Ik vroeg haar gedetailleerd in mijn woorden het verschil te voelen, maar Annemiek kon het verschil niet voelen. Ik gaf haar nog meer voelwoorden en hints, maar het bleef voor haar niet echt duidelijk. Na een paar meer aanwijzingen kon ze een beweging maken die enigszins leek op de beweging met haar linkerhand en die meteen ook zonder pijn was.
- 2. Maak de beweging aan de pijnlijke kant alleen in de voorstelling, in gedachten en de andere beweging wel echt. Meer bewegingen aan de makkelijke kant en voelen wat je daar doet en dan weer aan de andere kant in je voorstelling. Afsluiten met 1 of 2 x in het echt de beweging maken en kijken of het veranderd is.
Deze strategie heb ik hier niet gebruikt, maar was ook een bruikbare optie geweest. Misschien had ze dan sneller het verschil opgemerkt of in gedachten wel meer de goede samenwerking gevoeld. Maar omdat ik dan niet meer zie wat ze doet, heb ik daar op dat moment niet voor gekozen. Bovendien was het een groepsles, die ik nu al zeer sterk aan het individualiseren was.
Soms heeft het tijd nodig
We gingen door met de les, die verder heel symmetrisch was. Aan het eind liet ik de groep de beweging met de hand langs het andere been strijken nog eens doen. Het voelde echt een stuk gemakkelijker voor Annemiek, geen probleem ook. Toen vroeg ik haar of ze het eens kon doen met haar linkerhand over haar rechterbeen zoals ze het in het begin met haar rechterhand deed. Dit voelde heel onprettig en daarmee viel eindelijk het kwartje.

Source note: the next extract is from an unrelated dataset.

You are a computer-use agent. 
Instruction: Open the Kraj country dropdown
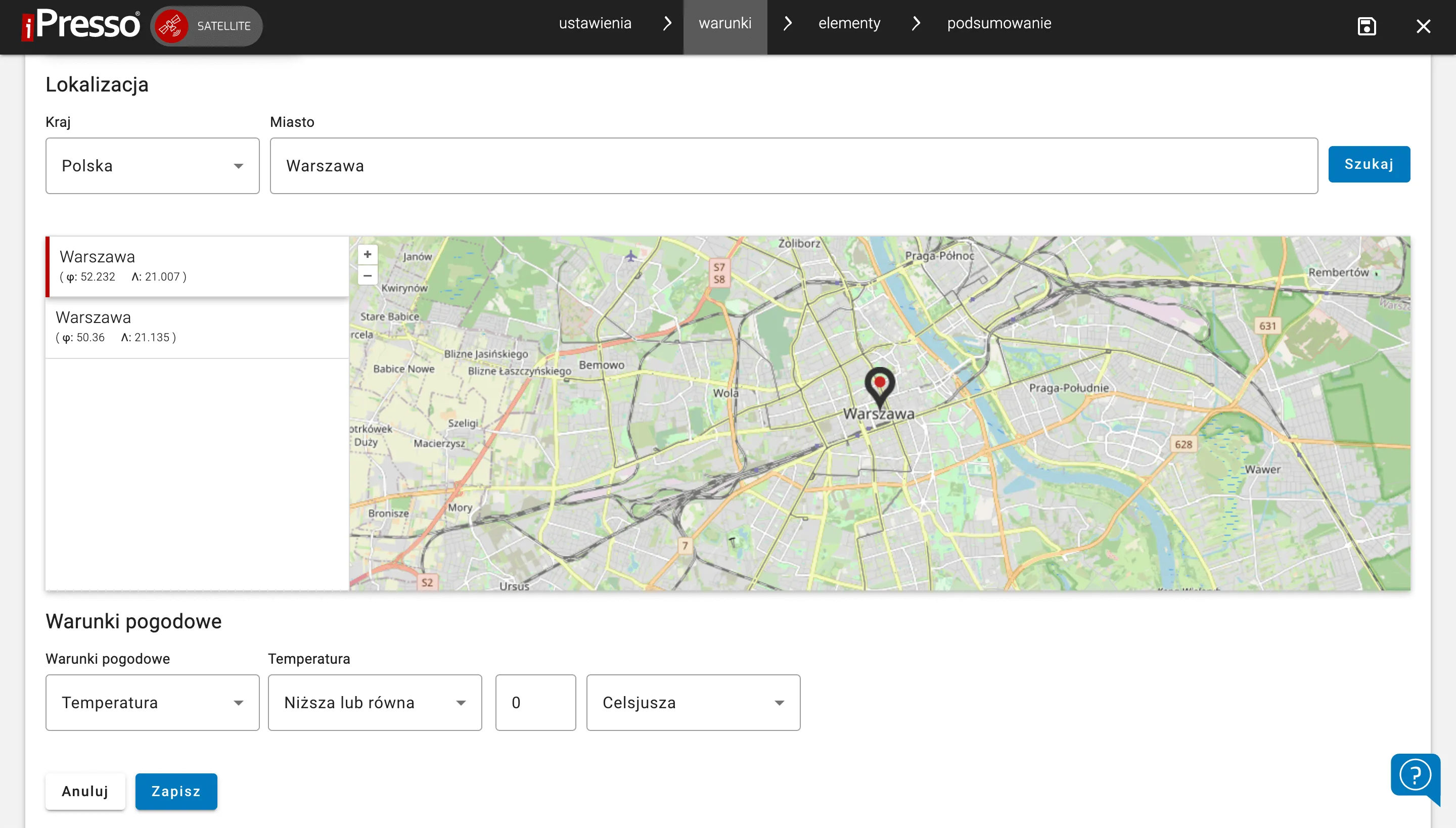pos(153,165)
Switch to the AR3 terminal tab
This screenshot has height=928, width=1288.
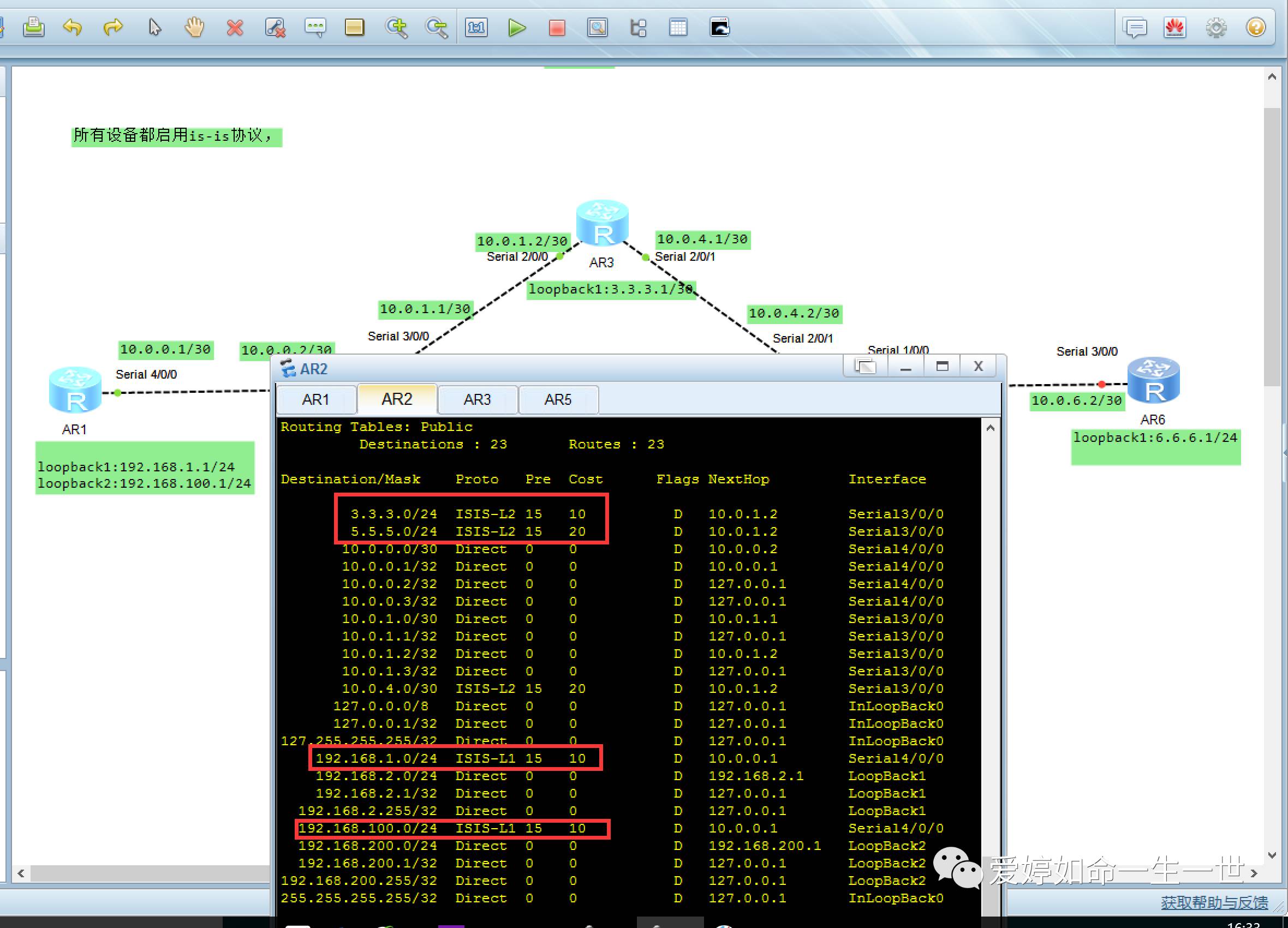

- 3. Maak een zo goed mogelijk beeld van wat je aan de ene kant doet en wat je anders aan de andere kant doet. Doe de ‘foute’, ongemakkelijke beweging aan de ‘goede’, gemakkelijke kant. Doe dat een aantal keren en dan weer die kants eigen manier. Rust een moment en doe het dan zonder je best te doen iets te veranderen aan de andere kant. Gewoon spontaan hoe het hier nu gaat. Meestal is de beweging dan een stuk beter en gemakkelijker en/of groter. Dit is het onbewuste leren van het brein in zich heeft.
Dit kon Annemiek in het begin niet doen, want ze voelde het niet. Kennelijk heeft ze er toch meer van opgemerkt dan ze dacht. Aan het eind kon ze het namelijk wel en gebruikte ik die techniek om het nog duidelijker te maken, dat niet de schouder de boosdoener was, maar haar tegengestelde bewegingsrichting.
Een pijnlijke plek is in mijn visie een onschuldige plek, die lijdt omdat ergens anders de beweging stopt of wordt tegengewerkt.
Fijn om te krijgen Tjitske! Zo helpt je lichaam zichzelf. Een mooie herinnering aan je lessen. Dank je wel. Hartelijke groet, Hetty
Hallo Hetty,
Dank je voor je positieve reactie. Ook voor de goede herinnering aan de lessen die bij je opkomen. Het leuke is dat jij dat meteen oproept met deze reactie.